Guardo fuori dalla piccola finestra della camera e noto il corpo minuto di Rebeka dirigersi verso la casa. Devo ammettere che mi sono leggermente preoccupato quando è svenuta sul pavimento del mio salotto. Mi sembrava la cosa migliore farla riposare nel letto e fortunatamente dopo poche ore si è svegliata. Ammetto di averla guardata un po' troppe volte mentre dormiva, ricordando ciò che è successo ieri sera alla festa. Aveva un espressione così serena mentre dormiva, gli occhi fremevano leggermente e le labbra rimanevano schiuse, era più pallida del solito e aveva la fronte leggermente sudata. Ero ubriaco, ma ricordo perfettamente ciò che è successo. La desideravo. La volevo. Quella ragazza ha molto fascino e l'ho desiderata. Ero rapito dalla sua semplicità, dai capelli spettinati e arruffati per tutte le volte che ha ballato in pista e per tutte le volte che l'ho guardata a sottecchi. Ero rapito dal suo sguardo spensierato e divertito, la maggior parte delle volte che la guardo negli occhi è arrabbiata con me assumendo molto spesso solo espressioni furenti o annoiate. Ma ieri sera ti ho guardata Rebeka, ti ho guardata eccome e tu non te ne accorgevi. Ti ho trovata sola e ferita e da persona ragionevole ti ho medicata anche contro la tua volontà. Poi ti ho guardata negli occhi verdi un po' schiusi circondati dal rossore sulle gote lentigginose a causa dell'alcol, e ti ho voluta. Come qualsiasi altro ragazzo che fa caso al tuo fascino fuori dal comune, diverso e differente, ti ho voluta. Volevo toccarti, volevo baciarti e in parte l'ho fatto. Tutto qui, è stata solo attrazione. Ma un attrazione che per certi versi mi è sembrata differente da quella che provo per altre ragazze. Nelle altre donne solitamente trovo attraenti, il seno, il sedere, i fianchi...
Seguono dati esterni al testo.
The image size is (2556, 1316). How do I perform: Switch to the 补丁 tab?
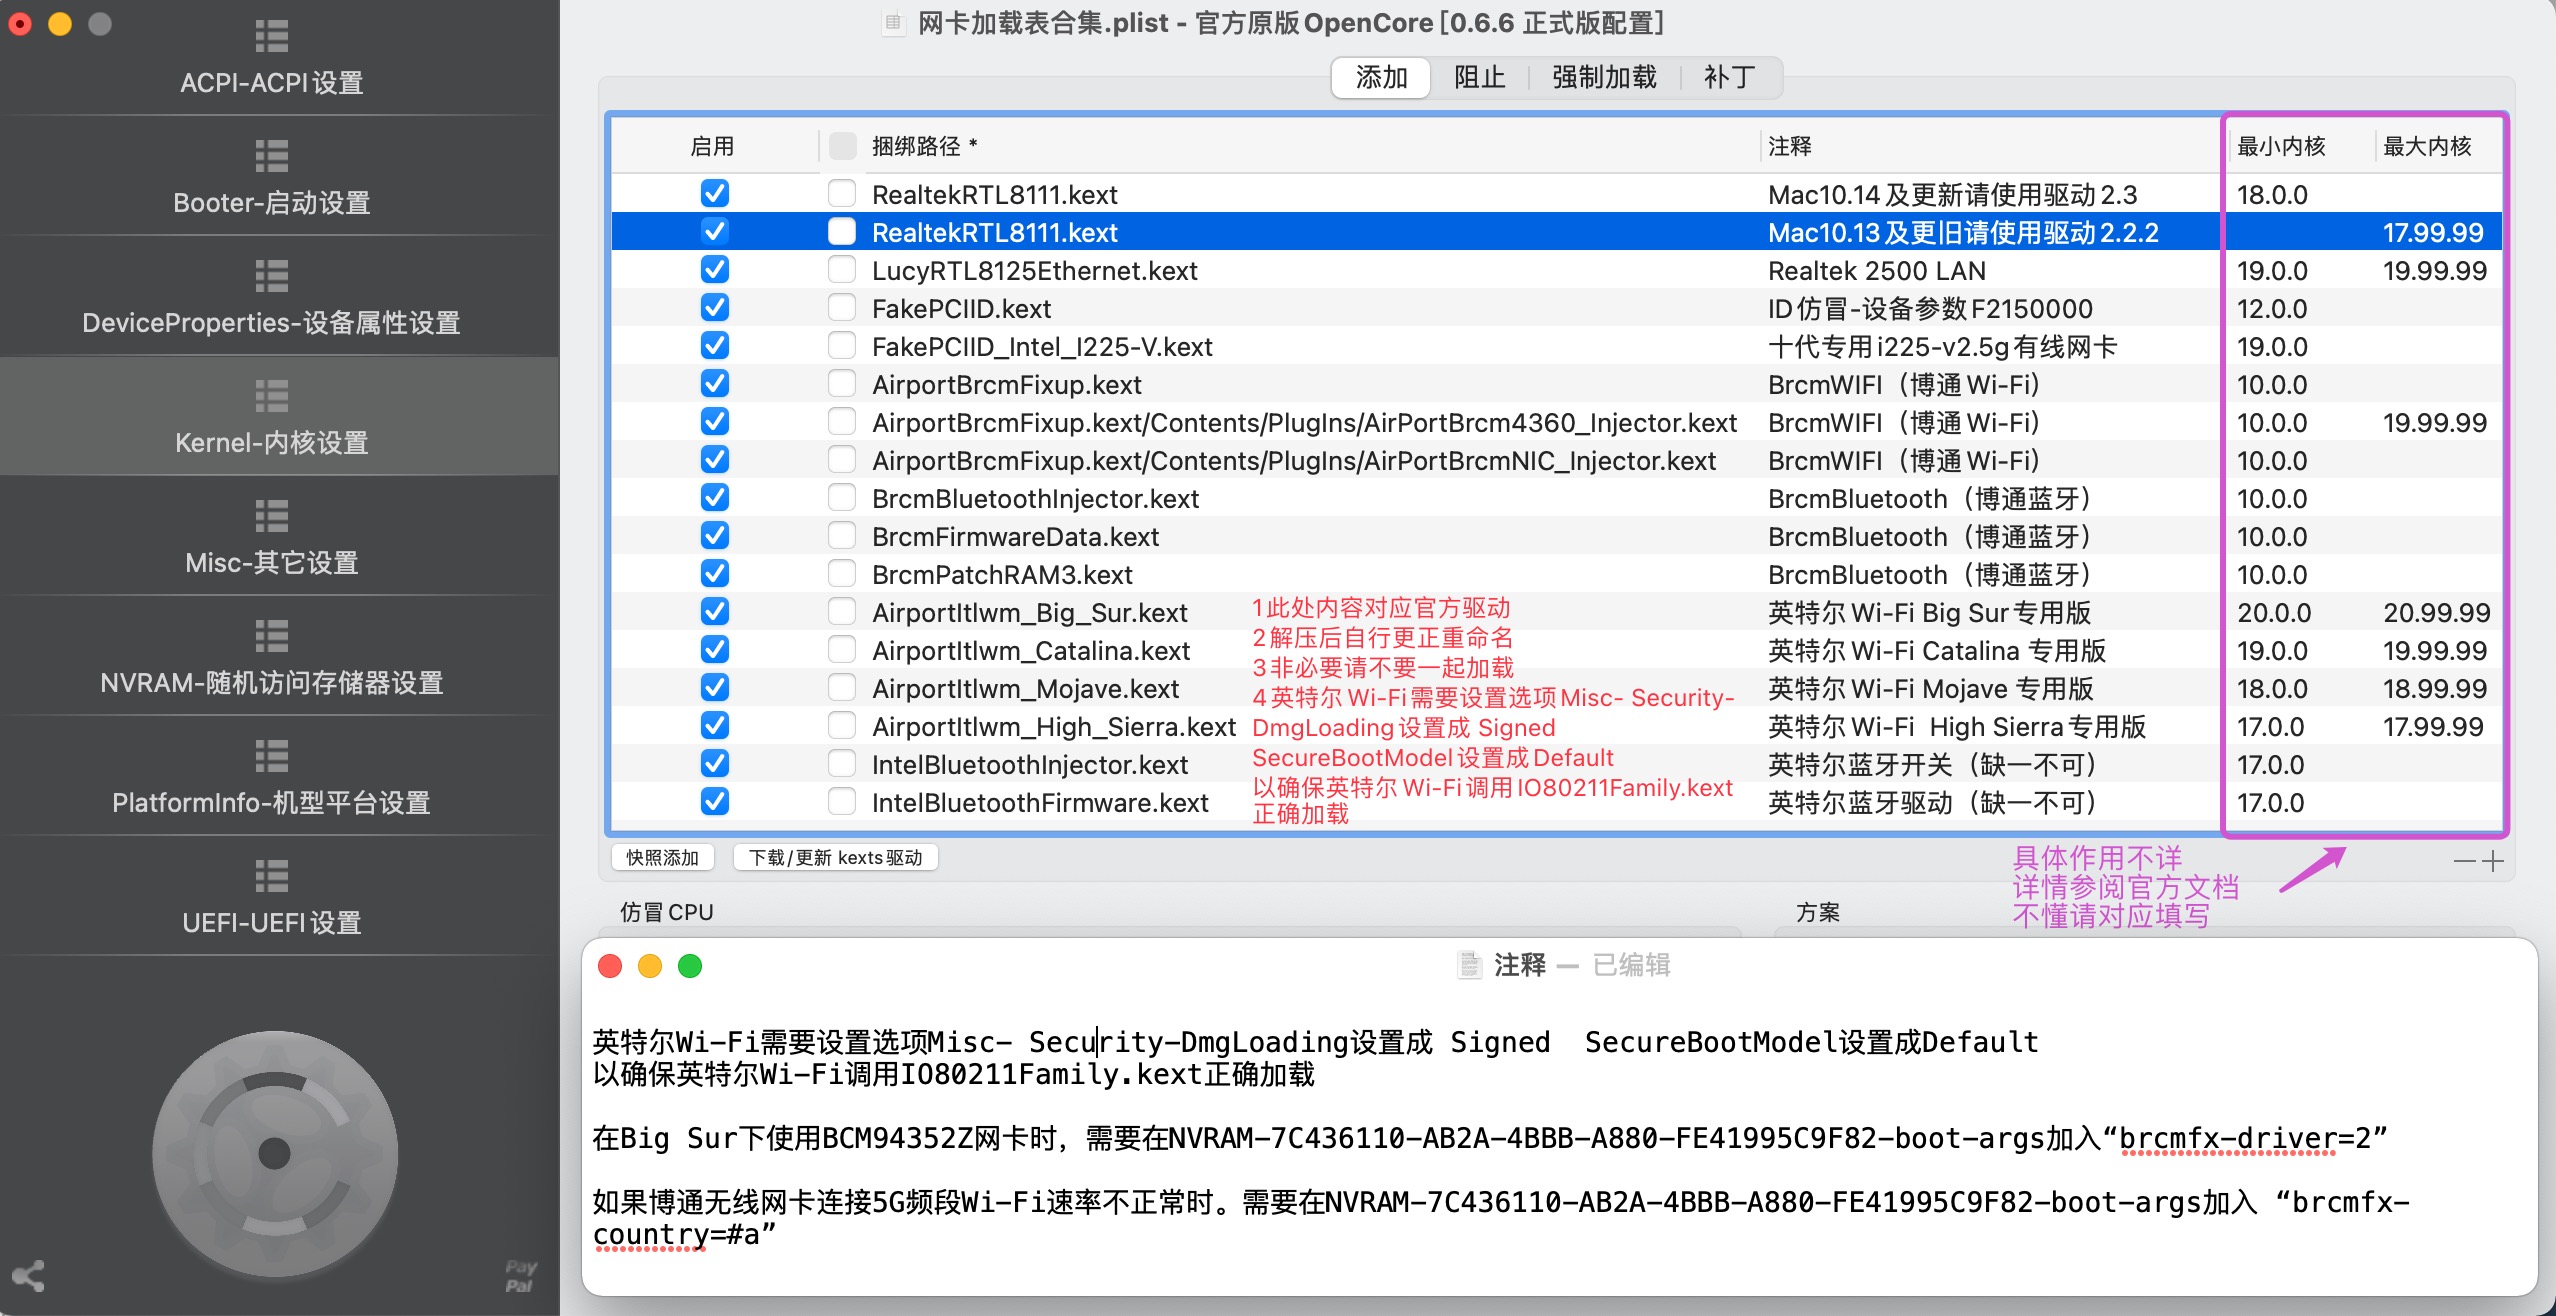point(1729,78)
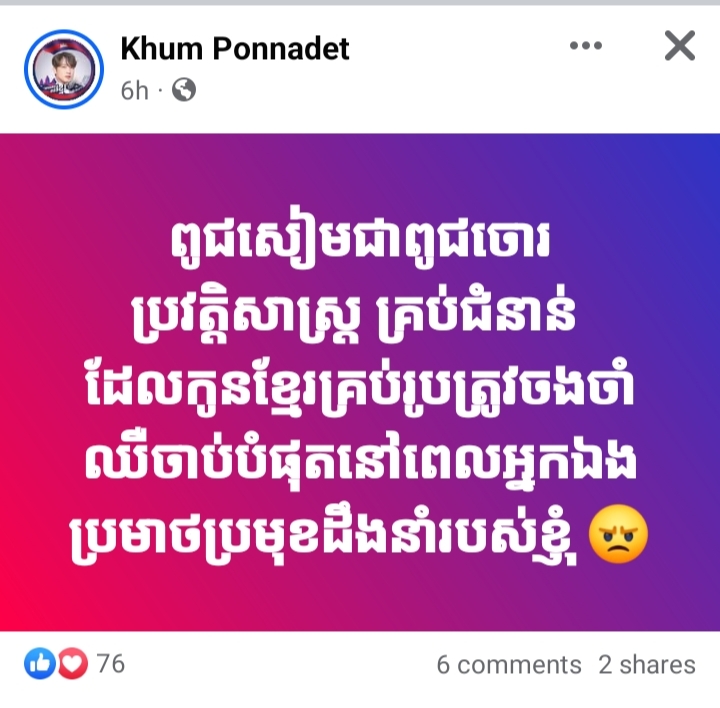Click the empty purple area above the post text
The image size is (720, 708).
click(x=360, y=174)
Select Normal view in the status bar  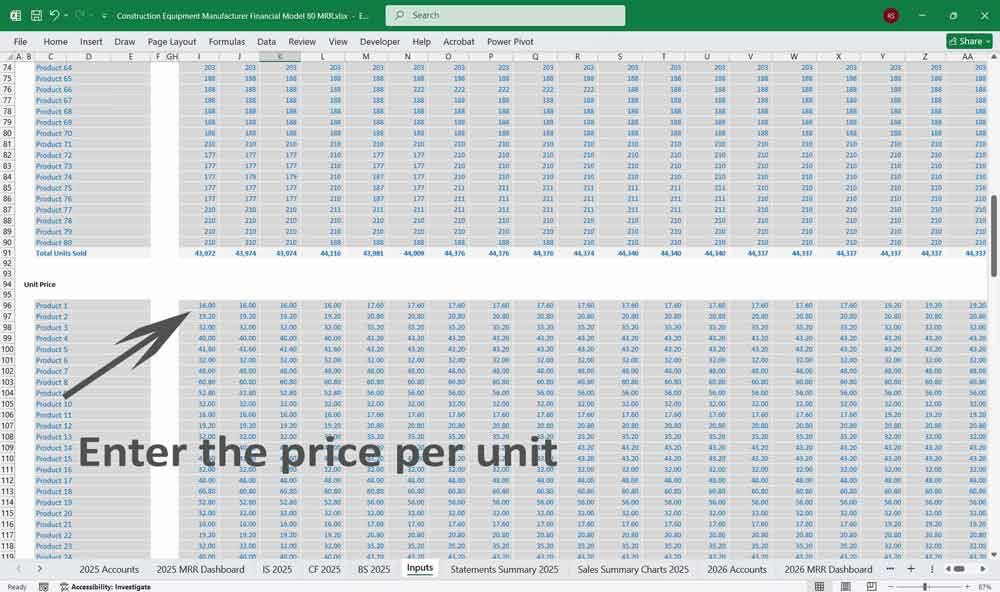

Ma con te era diverso. Provavo attrazione per ogni parte del tuo corpo. Per ogni espressione, per ogni gemito. Il più delle volte preferivo guardarti in faccia quando ti toccavo. Preferivo guardare i tuoi occhi verde smeraldo, le tue labbra rosate e le gote rosse e lentigginose che fremevano e si arrossavano dal desiderio e dall'eccitazione. Ma ciò non cambia niente. Credo sia normale provare attrazione specialmente per una ragazza. Le cose tra me e lei rimarranno esattamente così come sono: è troppo acida per i miei gusti e non ci sopportiamo a vicenda. Questa è la realtà, così deve essere e a me va più che bene.
"Il destino è stato un fottuto stronzo con me"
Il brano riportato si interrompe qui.